Hochwasser in Barby an der Elbe am 11.06.2013. Foto: André Künzelmann/UFZ

Interview vom 2. Mai 2014

Eine Versicherungspflicht gegen Hochwasser?


Am 7. Mai findet im Sächsischen Landtag eine Expertenanhörung zum Thema "Pflichtversicherung Elementarschäden" statt. Einer der Experten ist dabei Prof. Reimund Schwarze, Umweltökonom am UFZ. Zusammen mit Kollegen hatte er bereits im Juni 2013 in einer Stellungnahme zum Hochwasser 2013 darauf hingewiesen, dass neben technischem und natürlichem Hochwasserschutz sowie privater Vorsorge auch eine vorsorgeorientierte Versicherungspflicht sinnvoll sei. Ein Interview.


Herr Schwarze, etwa eine Million Menschen sollen Schätzungen zufolge keine Chance mehr haben, sich regulär gegen solche Flutkatastrophen zu versichern. Was hat sich in Sachen Hochwasserversicherungen seit der Flut im Frühsommer 2013 getan?

**Deine Aufgabe**
Gib aus dem Interview zur Hochwasserversicherung den Abschnitt von „Interview vom 2.“ bis „sei. Ein Interview.“ wortgetreu wieder.

**Datenauszug**
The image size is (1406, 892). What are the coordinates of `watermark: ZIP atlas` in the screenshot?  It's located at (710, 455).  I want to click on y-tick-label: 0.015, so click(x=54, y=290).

**Antwortteil**
Interview vom 2. Mai 2014

Eine Versicherungspflicht gegen Hochwasser?


Am 7. Mai findet im Sächsischen Landtag eine Expertenanhörung zum Thema "Pflichtversicherung Elementarschäden" statt. Einer der Experten ist dabei Prof. Reimund Schwarze, Umweltökonom am UFZ. Zusammen mit Kollegen hatte er bereits im Juni 2013 in einer Stellungnahme zum Hochwasser 2013 darauf hingewiesen, dass neben technischem und natürlichem Hochwasserschutz sowie privater Vorsorge auch eine vorsorgeorientierte Versicherungspflicht sinnvoll sei. Ein Interview.